Я не смог сдержать улыбку, помотал головой и принялся жестами изображать, что никакого вреда это принести не может, а, наоборот, будет страшно полезно для состояния моего духа.
— Ладно, попрошу Дилси, она у меня в долгу. Я ей дала поносить кружевную ленточку, а она как раз встретила этого Джастона, горшечника. Пусть воды натаскает. Больше точно ничего не нужно?
Я улыбнулся и пожал плечами.
— Ладно, только посиди на крыше, пока она все принесет. Я скажу, что это для клиента. — Это соображение почему-то ее воодушевило.
В тот вечер, когда бадья была наполнена, мне не без труда удалось выставить Каллию из комнаты.
— Тебе точно не надо помочь? Может, остаться? А то, не ровен час, опять грохнешься…
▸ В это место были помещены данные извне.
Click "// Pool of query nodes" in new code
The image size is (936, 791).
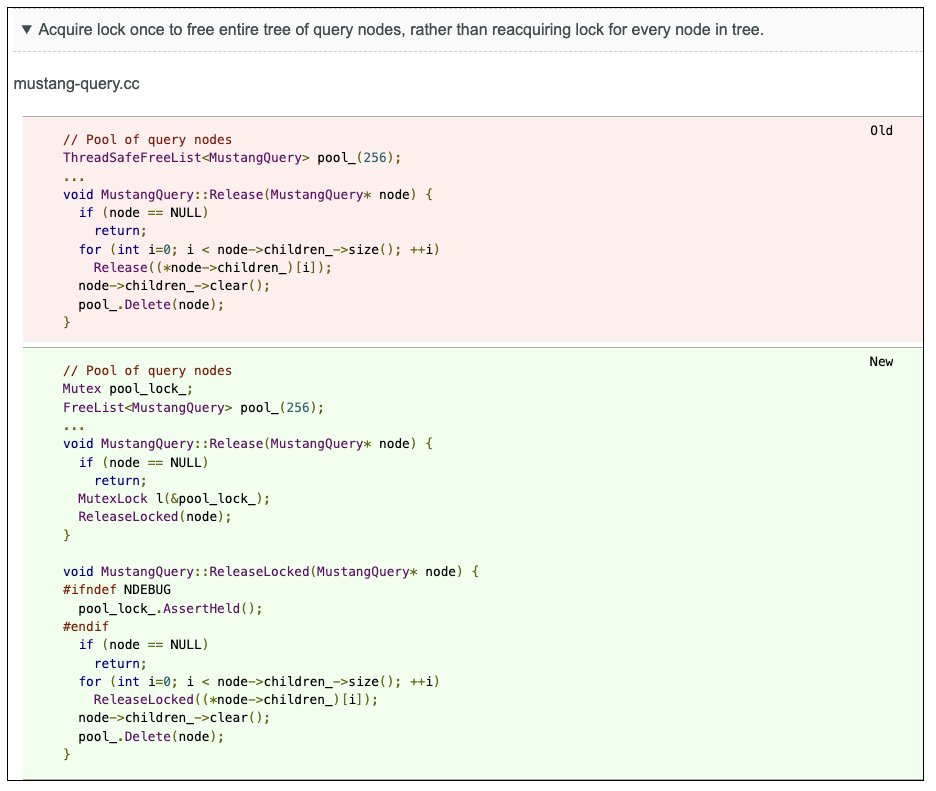(x=147, y=371)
Я сделал глупое лицо и повел глазами, чтобы она решила, что это очередная моя придурь.
— Что, сенаи всегда такие стыдливые? Мои-то все были такие косые, что даже не понимали, куда забрели. Они и не замечали, что я совсем не то, к чему они привыкли… Тут уж не до стыдобы, знаешь ли!
Я извинился — как мог, знаками, — и выпихнул Каллию за драную занавеску, служившую дверью. Оставшись один, я вздохнул с облегчением. Странно, но, несмотря на твердую уверенность, что сойду с ума, если не буду слышать человеческого голоса, я благословлял часы, когда Каллии не было дома, а элим не считал нужным посещать меня.
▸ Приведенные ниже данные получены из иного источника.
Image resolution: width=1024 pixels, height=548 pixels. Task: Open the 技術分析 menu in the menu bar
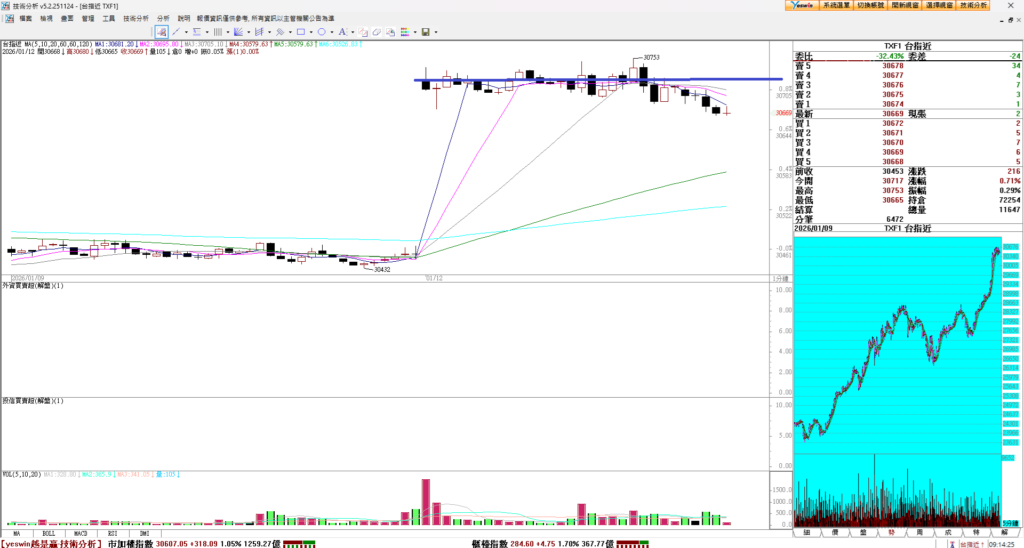(136, 18)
Ничего подобного такому фейерверку чувств я, пожалуй, никогда не испытывал. Осторожно погрузившись в горячую воду, я согнулся в небольшой бадье пополам, невзирая на протесты переломанных ребер и истерзанной спины, и погрузился с головой. Я бы целый час так просидел, если бы мог. Однако вскоре пришлось вынырнуть, и тут мною овладело радостное безумие, и я принялся яростно оттирать с себя остатки Мазадина. Слой за слоем я сдирал с себя грязь, орудуя тряпкой, которую отыскал в хозяйстве Каллии, и обмылком — подарком Дилси, и вот наконец кожа стала восхитительно красной, а вода совсем почернела. Ножом, позаимствованным у элима, я пытался обрезать свои колтуны до цивилизованной длины и соскоблить отросшую за семнадцать лет клочковатую бороду. На это ушла прорва времени — я не подумал, как трудно управляться с ножом, когда пальцы почти не гнутся. Когда нож в десятый раз упал в воду, восторг сменился досадливым стоном. Но я заставил себя снова выловить нож, одной рукой сжимая пальцы другой вокруг рукояти и усилием воли заставляя их держаться. Если приходится жить дальше, надо же когда-то начинать.
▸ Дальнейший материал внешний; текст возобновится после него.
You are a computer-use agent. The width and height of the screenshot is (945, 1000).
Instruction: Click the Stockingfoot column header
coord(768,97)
Дилси оставила возле бадьи последний кувшин чистой воды, и, когда мне удалось побриться, не перерезав при этом горло, я встал и облился остывшей водой, благословляя чувство чистоты. Я вылез из бадьи, вытерся рубахой и стоял посреди комнаты совершенно голый. И тут послышались шаги — кто-то бежал вверх по лестнице. Я нагнулся, чтобы натянуть штаны, но слишком поспешил — голова у меня закружилась, и пришлось прислониться к стене, чтобы не упасть.
— Каллия, верни ванну. У нас гости, и… Ой!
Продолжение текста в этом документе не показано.